Shadow filesystems [was Re: Pair donates 20,000 to
Poul-Henning Kamp??]
Brad Knowles
brad.knowles at skynet.be
Fri Apr 16 11:08:02 PDT 2004
At 5:43 PM +0300 2004/04/16, Jari Kirma wrote:
> I played with the idea of "reliable undelete" functionality some time ago.
After a catastrophic wipeout when I was a student at the
University of Oklahoma about 20 years ago (causing me to work 36
hours straight to re-create all my hard work), I created a set of
shell script tools to replace the "rm", "mv", "cp", etc... programs
with something that would use a "~/.Trash" directory and then
compress the files, etc.... When I first created these scripts, they
were very popular, and widely used by the student community. IIRC, I
posted a fairly final version of those scripts to comp.sources.*.

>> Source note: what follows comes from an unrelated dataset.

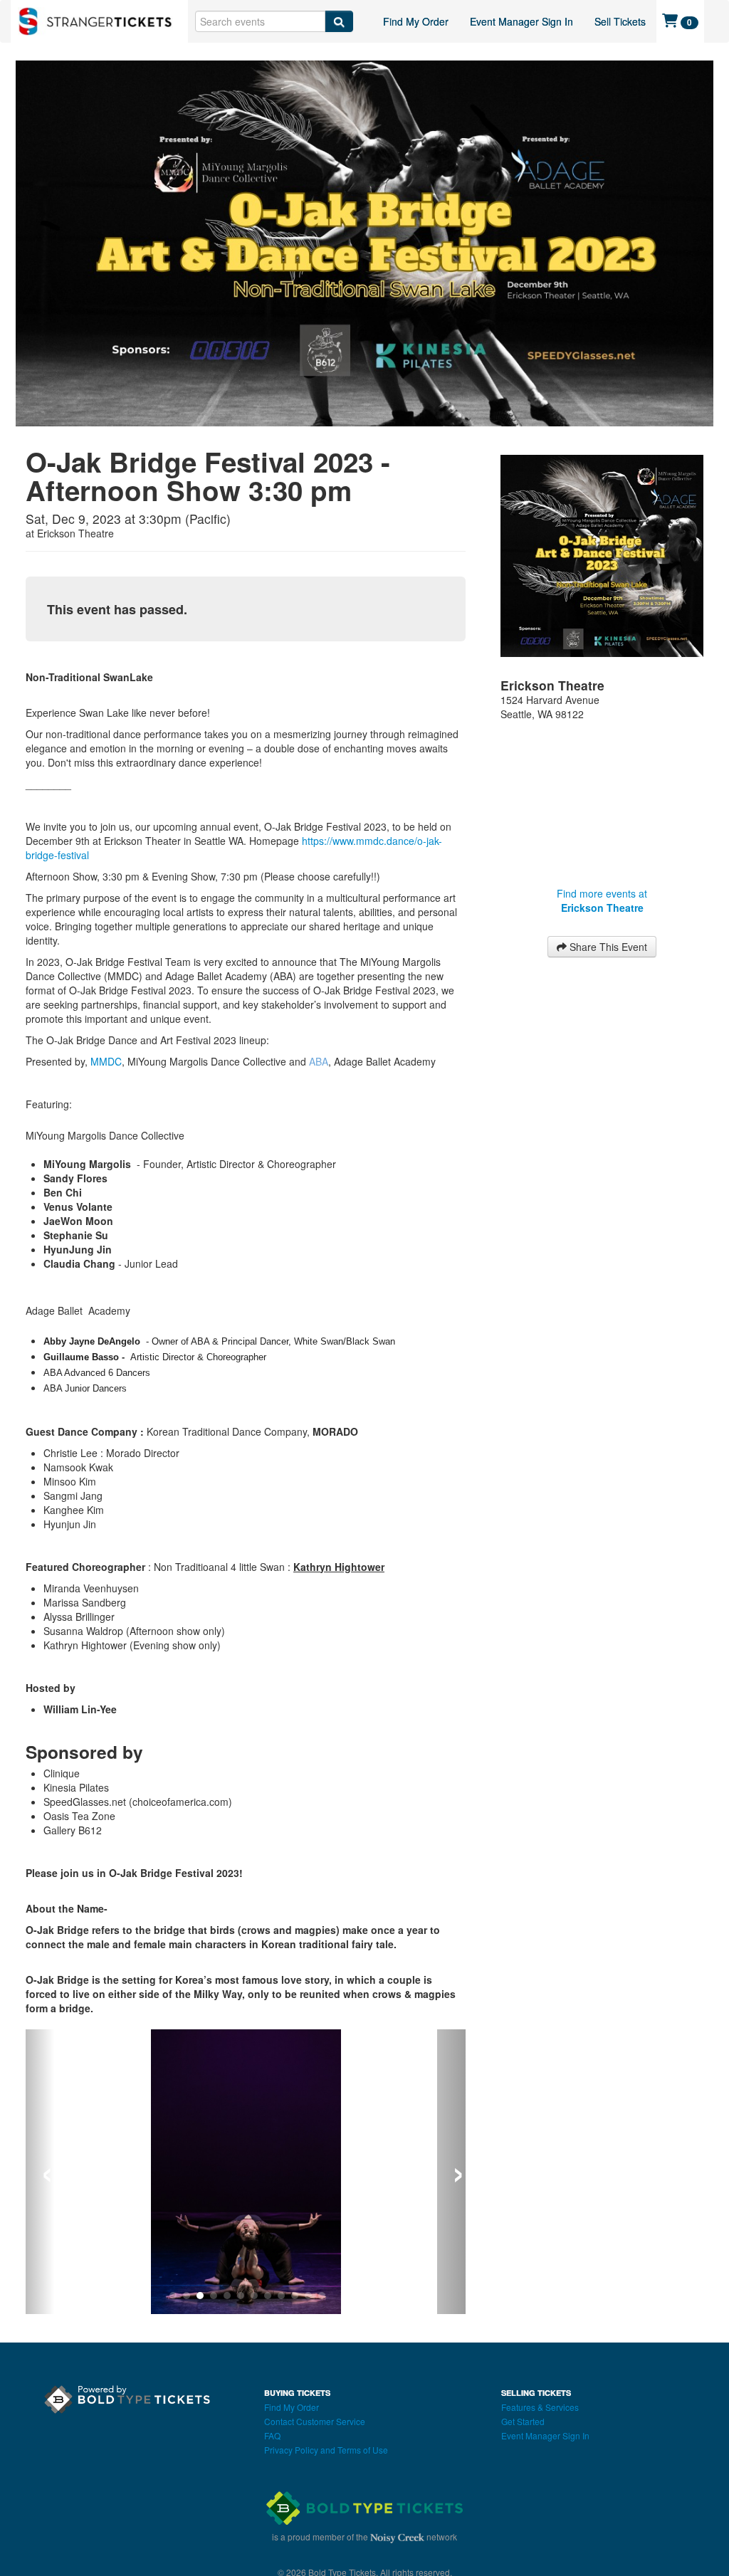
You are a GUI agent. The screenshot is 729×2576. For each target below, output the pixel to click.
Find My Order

ECN staff had a disagreement with me over these tools, thinking
it unwise for people to get used to the "new" behaviour, which might
lead them to get seriously screwed when they used "rm" somewhere else
and it didn't act in the way they expected. However, it wasn't until
after I had another massive wipeout (this time using vi to write a
file into the wrong filename), that I decided that I agreed with them.
So, I removed the scripts from my bin, although others could
always go to the newsgroup archives and pull down their own version
if they wanted. I don't think anyone did.
If you really want to make something like this work, you have to
cover all possible avenues of destruction, not just creat(),
unlink(), and rename routines. Introduce a real filesystem
versioning scheme, and I would gladly welcome your work.
But please don't violate POLA, and please don't help to create a
different set of user expectations that would cause users to get
seriously hurt if/when they're on another OS.
--
Brad Knowles, <brad.knowles at skynet.be>
"They that can give up essential liberty to obtain a little temporary
safety deserve neither liberty nor safety."
-Benjamin Franklin, Historical Review of Pennsylvania.